Filed: Feb. 21, 2012.
Thomas J. Hagner, Esq., Hagner & Zohlman, Cherry Hill, NJ, for Appellant.
Kathleen M. Caminiti, Esq., Fisher & Phillips, Murray Hill, NJ, for The Wacho-via Group Long Term Disability Plan.
Before: FUENTES, JORDAN and NYGAARD, Circuit Judges.

Opinion:
OPINION
PER CURIAM.
Plaintiff-Appellant Robert S. Conrad, Sr. appeals the District Court's order granting in part Defendant's motion for summary judgment on his claim for recovery of benefits under Wachovia Corporation's Long Term Disability Plan, pursuant to ERISA § 502(a)(1)(B), 29 U.S.C. § 1132(a)(1)(B). We will affirm.
I. Background
A. Facts
Because we write primarily for the parties, we discuss only those facts relevant to our analysis.
Robert S. Conrad, Sr. ("Conrad") was a commissioned securities broker for Wacho-via Corporation, and a participant in Wa-chovia's Long Term Disability Plan ("the Plan"). Wachovia both funded and administered the Plan, but delegated all claims administration to Liberty Life Insurance Company of Boston ("Liberty"). Conrad was eligible for both short- and long-term disability benefits.

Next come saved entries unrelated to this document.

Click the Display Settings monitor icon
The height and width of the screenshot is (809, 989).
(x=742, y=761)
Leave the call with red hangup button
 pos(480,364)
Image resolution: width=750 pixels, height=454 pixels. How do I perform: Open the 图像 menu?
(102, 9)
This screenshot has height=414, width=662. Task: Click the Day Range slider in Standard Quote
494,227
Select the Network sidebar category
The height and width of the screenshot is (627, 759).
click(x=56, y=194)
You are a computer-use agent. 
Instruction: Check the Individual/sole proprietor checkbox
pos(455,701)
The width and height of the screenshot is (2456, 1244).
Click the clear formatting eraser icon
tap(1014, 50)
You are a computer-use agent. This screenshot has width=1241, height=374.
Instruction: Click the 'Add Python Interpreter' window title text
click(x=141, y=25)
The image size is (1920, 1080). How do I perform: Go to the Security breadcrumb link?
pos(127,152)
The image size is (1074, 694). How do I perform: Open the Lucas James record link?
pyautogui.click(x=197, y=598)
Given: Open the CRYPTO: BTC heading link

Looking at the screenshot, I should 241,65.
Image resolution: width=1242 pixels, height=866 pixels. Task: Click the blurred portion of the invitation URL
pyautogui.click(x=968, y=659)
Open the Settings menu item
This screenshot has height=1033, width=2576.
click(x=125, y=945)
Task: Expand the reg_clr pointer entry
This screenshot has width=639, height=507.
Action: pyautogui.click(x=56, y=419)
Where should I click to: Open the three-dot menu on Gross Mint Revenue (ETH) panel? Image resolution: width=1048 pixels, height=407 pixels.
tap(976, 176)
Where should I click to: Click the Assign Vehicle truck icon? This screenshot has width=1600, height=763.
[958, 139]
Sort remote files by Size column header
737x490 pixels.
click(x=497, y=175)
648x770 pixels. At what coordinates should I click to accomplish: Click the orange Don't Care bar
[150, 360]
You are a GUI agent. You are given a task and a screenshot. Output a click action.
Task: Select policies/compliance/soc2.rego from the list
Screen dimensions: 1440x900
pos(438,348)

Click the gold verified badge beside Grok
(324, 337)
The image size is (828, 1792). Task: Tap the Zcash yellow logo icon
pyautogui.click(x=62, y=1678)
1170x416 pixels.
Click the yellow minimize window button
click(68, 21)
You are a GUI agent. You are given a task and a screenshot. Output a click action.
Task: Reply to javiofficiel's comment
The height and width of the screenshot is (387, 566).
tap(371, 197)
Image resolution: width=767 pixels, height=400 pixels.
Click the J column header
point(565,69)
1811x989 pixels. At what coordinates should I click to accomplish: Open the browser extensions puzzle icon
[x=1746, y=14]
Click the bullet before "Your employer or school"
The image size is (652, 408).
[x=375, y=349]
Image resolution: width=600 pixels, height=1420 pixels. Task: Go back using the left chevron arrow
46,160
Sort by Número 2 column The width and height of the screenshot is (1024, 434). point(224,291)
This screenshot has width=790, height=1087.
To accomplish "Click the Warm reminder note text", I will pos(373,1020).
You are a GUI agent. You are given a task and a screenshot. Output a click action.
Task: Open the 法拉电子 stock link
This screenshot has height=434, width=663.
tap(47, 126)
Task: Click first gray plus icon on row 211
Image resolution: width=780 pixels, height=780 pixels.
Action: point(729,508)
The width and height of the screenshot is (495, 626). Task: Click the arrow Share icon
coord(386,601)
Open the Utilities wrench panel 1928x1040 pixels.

Conrad became ill in 2003. In August 2004, he stopped working and was approved for short-term disability benefits. He began receiving long-term disability benefits in February 2005. Since he first began receiving disability benefits under the Plan, he has disputed the Plan administrator's calculation of the monthly payments owed to him. Liberty terminated Conrad's benefits in May 2007, upon a finding that he was no longer disabled. Though Conrad filed a letter appealing that determination, he did so several months after the 60-day filing deadline set by the terms of the plan. Wachovia considered that letter untimely and rejected it.
B. Procedural Posture
Conrad filed this claim for recovery of ERISA benefits under 29 U.S.C. § 1132(a)(1)(B) on November 3, 2008, challenging the termination of his benefits, seeking recalculation of the benefits owed to him for the past several years and demanding damages.
On motion for summary judgment, the District Court rejected Conrad's challenge to the termination of his benefits, finding that Conrad failed to exhaust his administrative remedies under the Plan, prior to seeking relief in federal court.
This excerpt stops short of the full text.